En una reciente reunión con autoridades a nivel nacional, productores ganaderos de la Patagonia expusieron su preocupación por la creciente problemática de los perros asilvestrados. Este fenómeno ha afectado significativamente a la ganadería local, representando una amenaza directa a los rebaños y causando fuertes pérdidas económicas en el sector.
La acción de perros asilvestrados no solo daña a los animales de producción, generando un ambiente de inseguridad entre los ganaderos, sino que también complica las dinámicas de convivencia en áreas rurales de la región. Esto se suma a otros desafíos que enfrentan, como el abigeato, que sigue siendo un problema persistente en la Patagonia, donde el robo de ganado afecta considerablemente la economía de los productores.

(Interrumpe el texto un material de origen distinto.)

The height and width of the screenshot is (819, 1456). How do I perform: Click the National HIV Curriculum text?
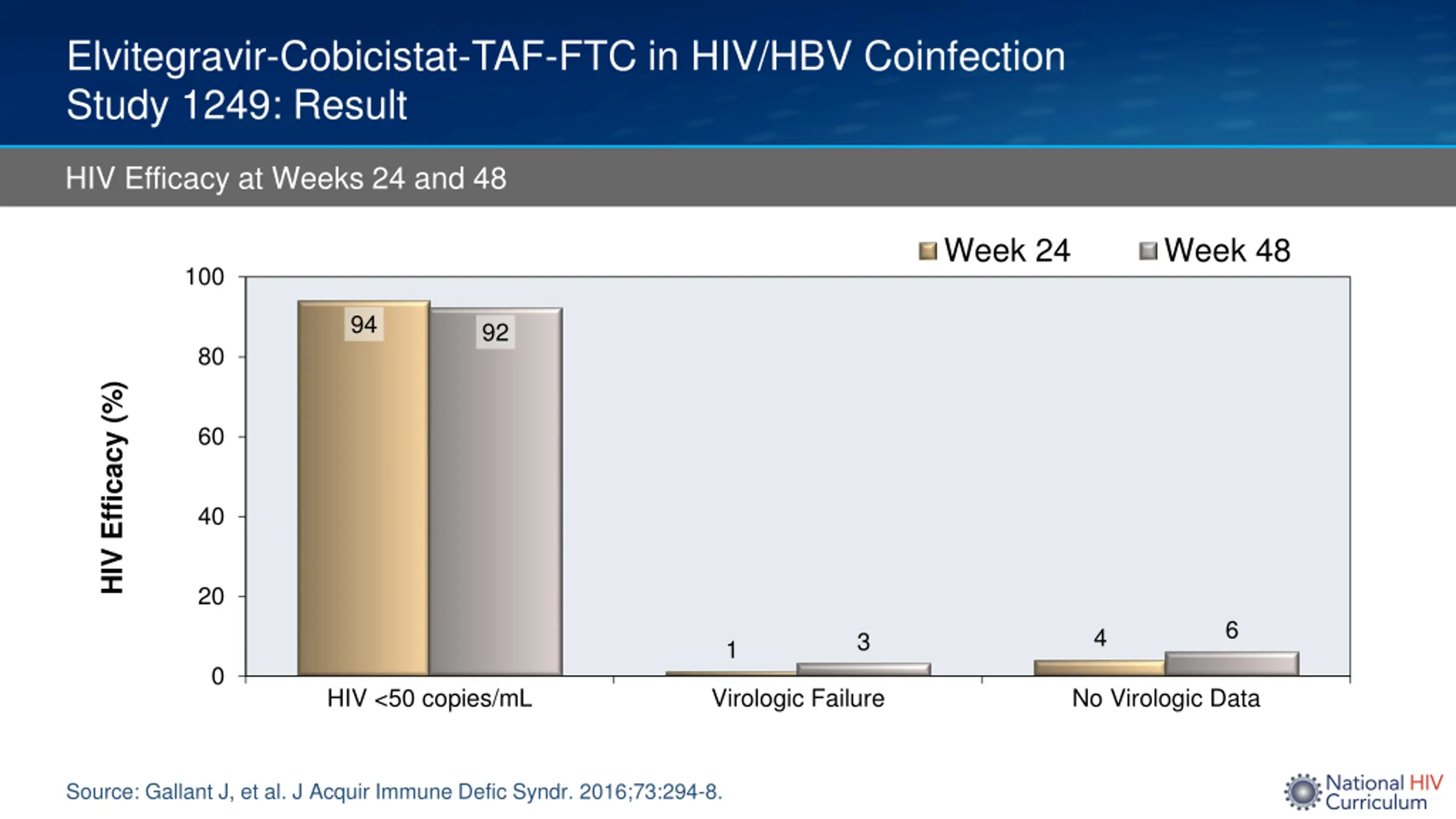click(x=1384, y=792)
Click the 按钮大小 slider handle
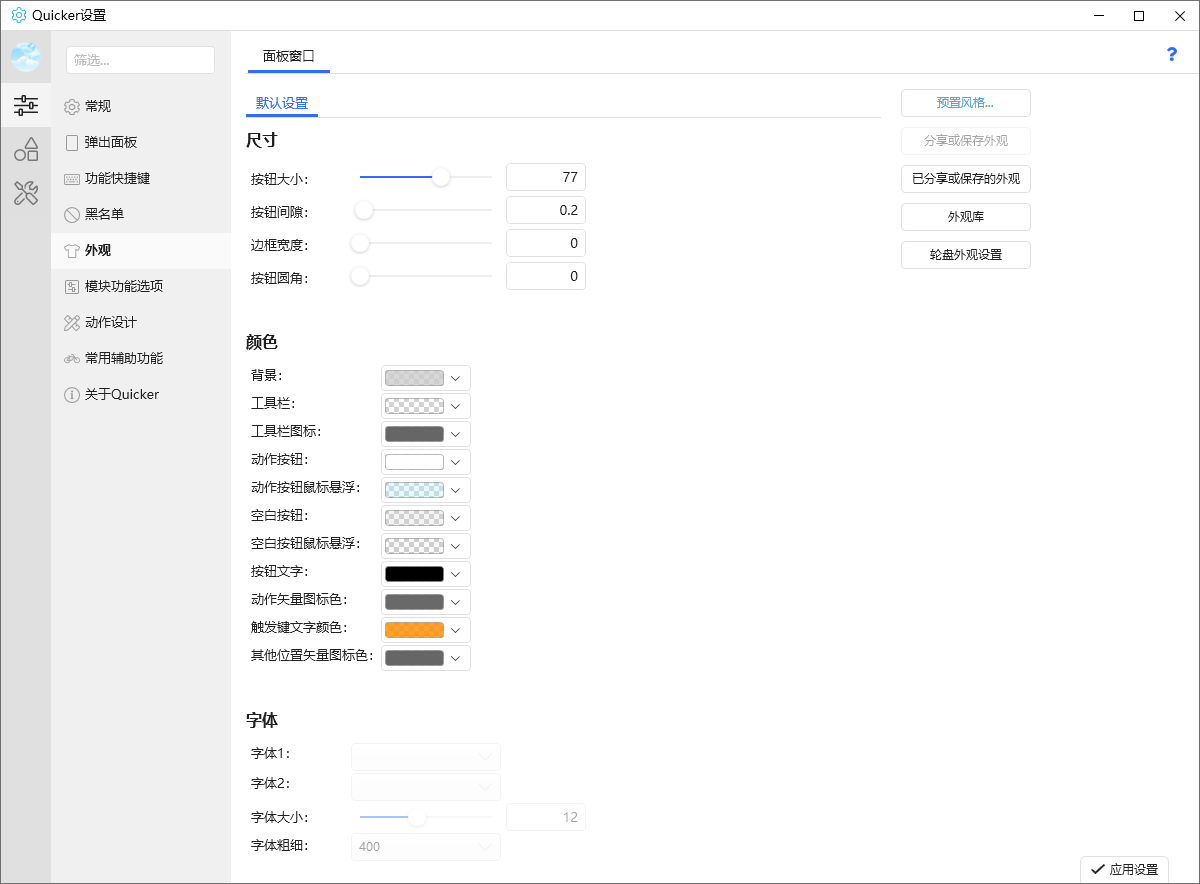Image resolution: width=1200 pixels, height=884 pixels. click(x=441, y=177)
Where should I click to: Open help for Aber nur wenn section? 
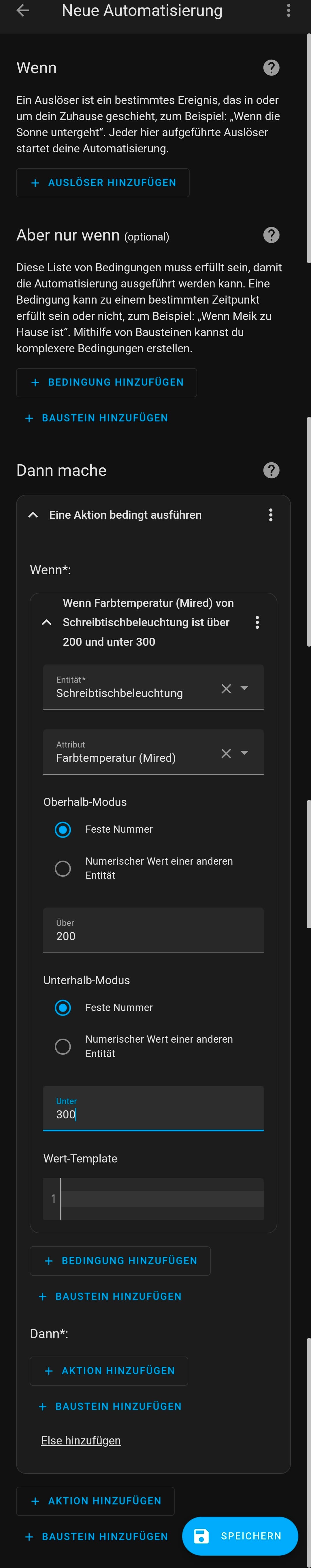(x=271, y=235)
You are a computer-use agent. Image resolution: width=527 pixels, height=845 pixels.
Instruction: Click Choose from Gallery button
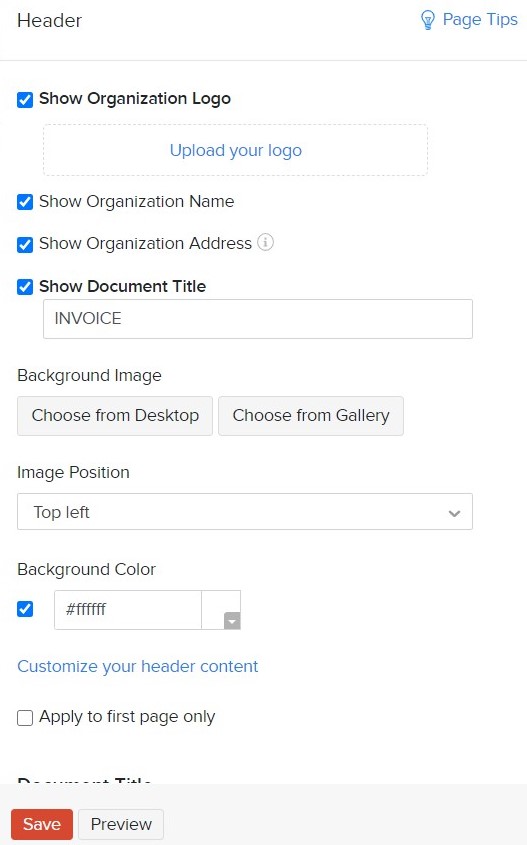coord(311,415)
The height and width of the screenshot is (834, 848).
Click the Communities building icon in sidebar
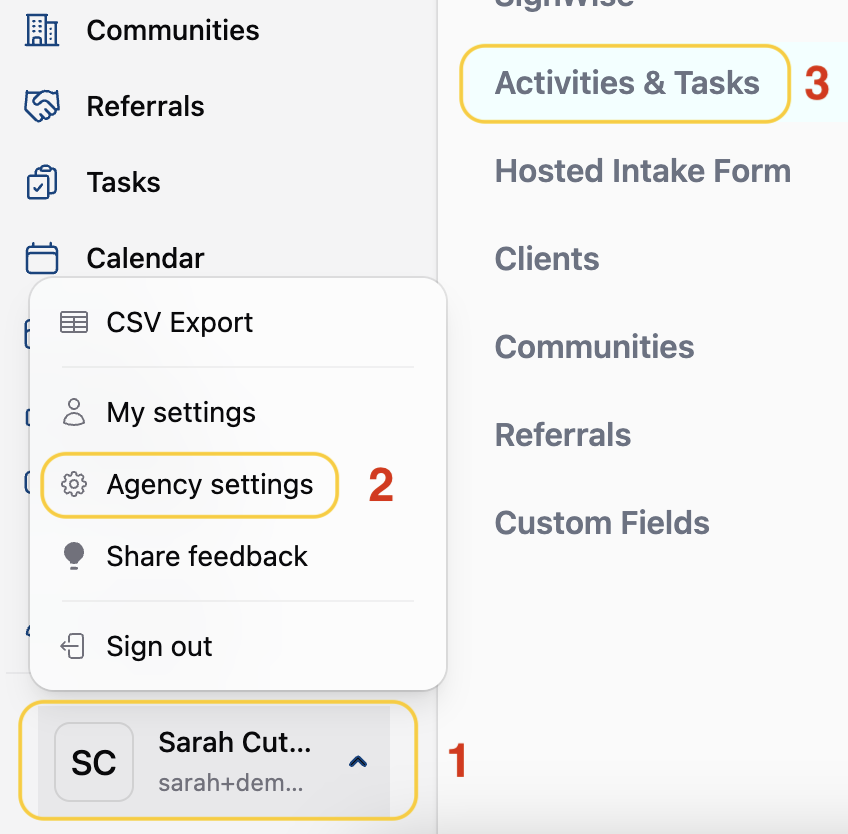tap(42, 30)
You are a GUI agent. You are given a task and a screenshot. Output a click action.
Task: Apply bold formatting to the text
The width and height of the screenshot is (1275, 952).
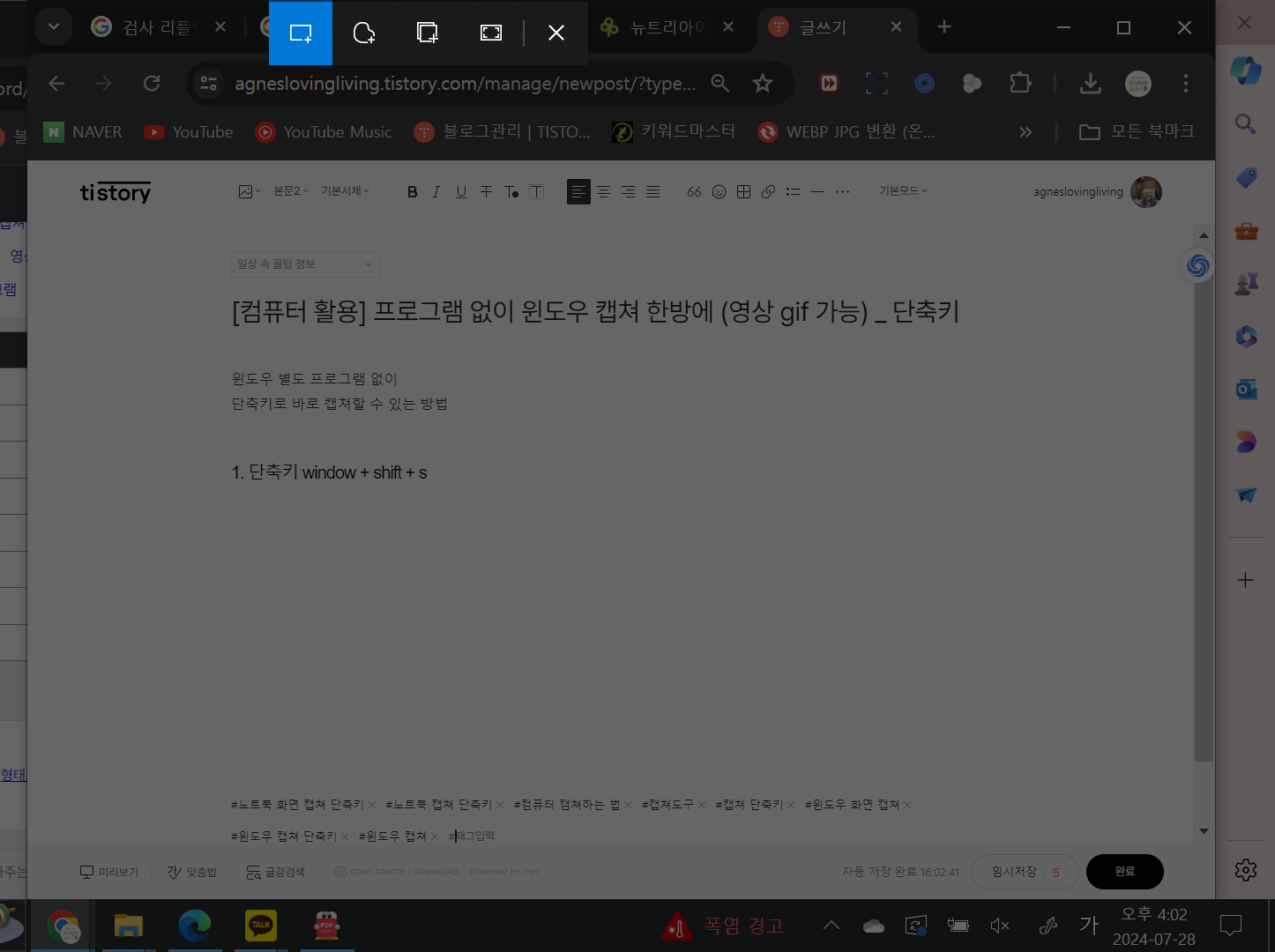coord(411,191)
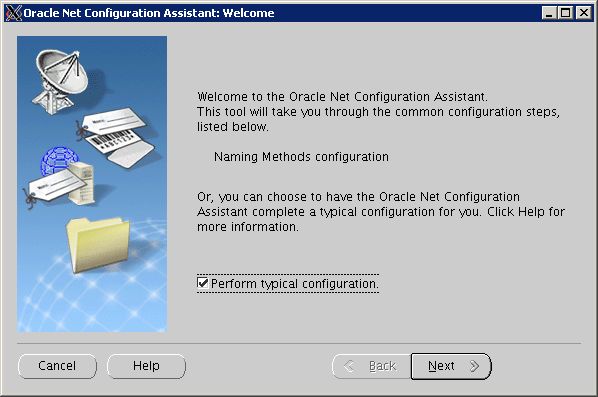Viewport: 598px width, 397px height.
Task: Select the Next button
Action: click(x=451, y=366)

Los ganaderos argumentan que la falta de control efectivo sobre estas poblaciones de perros salvajes ha llevado a un incremento en los ataques a su ganado, por lo que consideran necesario implementar estrategias de mitigación. La emergencia climática también fue un tema destacado durante esta reunión; los productores señalaron que, junto a la fauna silvestre, el clima extremo y el cambio en los patrones meteorológicos han impactado negativamente en la producción agrícola y ganadera de la región.
En este contexto, los productores hicieron un llamado al gobierno para que se tomen medidas urgentes que permitan abordar estos problemas interrelacionados. Gremios y asociaciones de productores de toda la Patagonia solicitan garantías para la protección de sus cultivos y animales, lo que incluye un monitoreo más riguroso de la población de perros asilvestrados.
La región, que históricamente ha basado su economía en la ganadería, pesca y agricultura, se encuentra en un punto crítico ante estos desafíos. Las implicancias de este problema son profundas, afectando no solo la producción, sino también el bienestar de las comunidades rurales que dependen de estas actividades para su sustento.
A medida que la situación se torna cada vez más urgente, los ganaderos esperan que sus reclamos sean escuchados y abordados por las autoridades nacionales en un esfuerzo por garantizar la sostenibilidad de la producción en la Patagonia. La solución a esta problemática será clave para el futuro de la ganadería en la región y para mantener la actividad económica de miles de familias que viven de ella.